Five Fun Facts from the ‘Samaritan’ Press Conference

Stallone is a legend! There’s simply no question about that. As an actor, a humanitarian, a multiple Academy Award nominee, and now as a superhero! This week marks the release of Sly’s new film, Samaritan. And to celebrate, The Nerds of Color was given the opportunity to attend the press conference for the subversive take on the superhero genre, where we had the opportunity to learn more about the film from Stallone himself, along with co-stars Pilou Asbæk (Game of Thrones), Dascha Polanco (In The Heights), and Javon ‘Wanna’ Walton (The Umbrella Academy).

Here are five of the best fun facts we learned from the event:

1. Punches were filmed a lot slower in the film than how they look in the finished product

When asked about what it was like to film the action sequences for the film, Asbæk, who plays the film’s villain Cyrus, had this to say:

“I’m not an incredibly physical guy… I’m great at growling. But the physical work… when you’re punching on screen, you have to be slower on camera, and you have to be wider. And you have to punch through the face because you have to see it… If you punch the person so fast, you’re not able to see it. You have to see it in super-slow motion… it’s incredible! But the thing is, it’s movies. It’s fake. It’s not real. But the days where you blow up a house or building or car. Those are the cool days!”

2. Walton’s real life boxing experience helped with his own fight sequences

Walton, who plays Sam, a young boy who befriends Stallone’s character Joe, was asked about his own experiences as a real boxer, and how it compares to fights with Asbæk and Stallone in the film.

“It’s pretty similar. With both you have a little bit of an adrenaline rush. You want it to be perfect. But it’ll never be perfect. But you want to do the best you can do. But it’s that adrenaline rush that gets to you for both 100%. It’s a similar feeling for both boxing and acting. There’s similar ways you have to apply the same amount of work ethic. They’re both hard things to do on a very high level. And they both take a lot of skill.”

3. Polanco performed a lot of her own stunts

When asked about her favorite moments shooting the film, Polanco responded about the multitude of stunts she had to perform.

“I was able to perform a lot of my own stunts, and I take pride in that… especially the roof scene, where I have to battle these four men and save my son… There was a lot of intense action days where we were all on set, and with all the adversities going on in the world, we were still able to push through, and get the job done. And for me, the film, the heroism and resilience it took behind the scenes is almost like the thematic topic and point of the film. The resilience to believe and go forward.”

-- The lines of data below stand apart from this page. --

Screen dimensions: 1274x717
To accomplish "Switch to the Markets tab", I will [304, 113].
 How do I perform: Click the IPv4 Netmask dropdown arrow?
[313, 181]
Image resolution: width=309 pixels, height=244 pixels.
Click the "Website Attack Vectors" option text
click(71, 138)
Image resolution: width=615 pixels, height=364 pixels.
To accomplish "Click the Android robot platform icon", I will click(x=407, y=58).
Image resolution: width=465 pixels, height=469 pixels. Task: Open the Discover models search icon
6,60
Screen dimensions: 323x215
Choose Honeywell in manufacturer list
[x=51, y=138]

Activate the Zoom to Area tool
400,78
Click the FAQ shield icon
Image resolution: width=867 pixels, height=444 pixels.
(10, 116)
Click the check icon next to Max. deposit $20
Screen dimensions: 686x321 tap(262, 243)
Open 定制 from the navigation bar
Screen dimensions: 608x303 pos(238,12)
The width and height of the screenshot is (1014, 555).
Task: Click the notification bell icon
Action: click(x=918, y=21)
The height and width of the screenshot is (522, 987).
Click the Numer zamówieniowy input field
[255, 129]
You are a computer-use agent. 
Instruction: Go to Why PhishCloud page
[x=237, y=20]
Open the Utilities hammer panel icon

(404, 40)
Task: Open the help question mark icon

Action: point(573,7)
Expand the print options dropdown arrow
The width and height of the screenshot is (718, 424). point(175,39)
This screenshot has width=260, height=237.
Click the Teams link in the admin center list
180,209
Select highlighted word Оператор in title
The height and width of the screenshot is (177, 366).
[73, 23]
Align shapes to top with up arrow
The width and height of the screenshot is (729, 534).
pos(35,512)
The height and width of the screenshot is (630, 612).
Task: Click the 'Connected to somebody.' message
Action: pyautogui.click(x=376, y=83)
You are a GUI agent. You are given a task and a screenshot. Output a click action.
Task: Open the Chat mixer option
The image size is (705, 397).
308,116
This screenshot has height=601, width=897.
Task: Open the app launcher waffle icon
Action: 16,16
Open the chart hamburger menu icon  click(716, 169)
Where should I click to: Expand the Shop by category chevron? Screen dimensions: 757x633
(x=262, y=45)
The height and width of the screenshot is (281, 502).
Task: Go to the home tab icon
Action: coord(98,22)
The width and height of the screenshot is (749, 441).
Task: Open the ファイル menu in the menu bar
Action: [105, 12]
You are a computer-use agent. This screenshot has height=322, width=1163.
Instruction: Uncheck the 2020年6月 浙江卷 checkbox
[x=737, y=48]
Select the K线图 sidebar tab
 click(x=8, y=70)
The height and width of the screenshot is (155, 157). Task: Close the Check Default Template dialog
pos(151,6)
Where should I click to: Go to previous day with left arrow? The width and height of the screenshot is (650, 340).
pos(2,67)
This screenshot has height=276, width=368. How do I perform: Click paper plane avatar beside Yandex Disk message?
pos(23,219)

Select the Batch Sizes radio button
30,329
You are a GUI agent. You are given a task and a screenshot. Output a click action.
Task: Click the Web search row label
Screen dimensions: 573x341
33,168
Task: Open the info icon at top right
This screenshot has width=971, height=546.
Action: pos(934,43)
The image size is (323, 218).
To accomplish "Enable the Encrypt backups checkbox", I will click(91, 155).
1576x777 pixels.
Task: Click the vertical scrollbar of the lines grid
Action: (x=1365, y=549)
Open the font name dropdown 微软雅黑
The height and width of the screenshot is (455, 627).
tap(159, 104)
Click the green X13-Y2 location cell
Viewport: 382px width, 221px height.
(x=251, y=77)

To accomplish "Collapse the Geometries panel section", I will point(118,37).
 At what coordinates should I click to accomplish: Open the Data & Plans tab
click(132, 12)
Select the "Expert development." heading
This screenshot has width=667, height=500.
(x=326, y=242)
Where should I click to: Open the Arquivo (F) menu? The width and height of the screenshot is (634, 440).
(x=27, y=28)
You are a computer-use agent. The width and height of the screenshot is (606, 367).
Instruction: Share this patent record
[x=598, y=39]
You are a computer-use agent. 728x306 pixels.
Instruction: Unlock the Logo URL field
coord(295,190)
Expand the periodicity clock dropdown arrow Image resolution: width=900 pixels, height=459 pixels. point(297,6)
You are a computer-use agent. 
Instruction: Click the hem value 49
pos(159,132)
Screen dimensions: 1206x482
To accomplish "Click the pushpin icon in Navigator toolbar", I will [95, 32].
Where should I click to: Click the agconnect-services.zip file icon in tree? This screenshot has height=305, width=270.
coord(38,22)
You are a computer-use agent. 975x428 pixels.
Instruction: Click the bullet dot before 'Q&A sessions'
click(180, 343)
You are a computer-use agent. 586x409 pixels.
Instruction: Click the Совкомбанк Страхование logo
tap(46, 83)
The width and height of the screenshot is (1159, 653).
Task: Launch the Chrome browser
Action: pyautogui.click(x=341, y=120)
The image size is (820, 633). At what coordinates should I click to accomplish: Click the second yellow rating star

4. Stallone and the filmmakers took a great deal of pride in telling an original superhero story

Stallone was asked about the pressures and pleasures in creating a new superhero not based on a previously existing franchise or comic book.

“There has been a tremendous accomplishment by certain directors and certain companies, like Marvel or DC, that have really pushed the universe to the max… Everything you can possibly imagine has been created. I always feel there’s nothing quite as relatable as almost getting hit by a car or walking down a dark alley… that’s relatable. So what I’m trying to say (in my awkward way) is that we tried to make the events and the danger plausible and identifiable that can happen to you. It’s something that’s very tangible. It’s not from another universe. It’s right here on the street. So keep your guard up. It can happen. It’s like what I tell my daughter. Life today is one-strike baseball. There’s no three strikes. You gotta be looking all the time. And that’s what I tried to add to this. A sense of impending danger. But it’s real. Not way over the top. Just a little over the top.”

5. The movie really is about the duality of good and evil within everyone, and the vulnerability that exists within us all.

When asked about the themes of the film, and how his performance explored the tug of good and evil, Stallone said this:

“The tug of good and evil is something that is just internal. It’s the tug within us. We are so duplicitous. We can be the highest of angels or the lowest of devils in the same body if pushed into certain directions. It’s like, how were you raised? What are your ethics? What sets you off? What breaks your heart? I looked at [Walton’s character Sam] and go, ‘this is the future. But I don’t know if I want to belong to the future.’ And this kid just pulls me back and says, ‘stop being a coward, be who you are. Save me. Be my father.’ He’s a broken old man who’s going into obscurity. He finds broken objects in the trash which is symbolic of him. He’s trying to fix them. He can fix everything except himself. Along comes the young man, and he fixes me… This kid needs a father and he’s adopted me, and I have no choice. Then you see the hero aspect comes out when before I didn’t care about anybody.”

Samaritan hits Prime Video this Friday, August 26!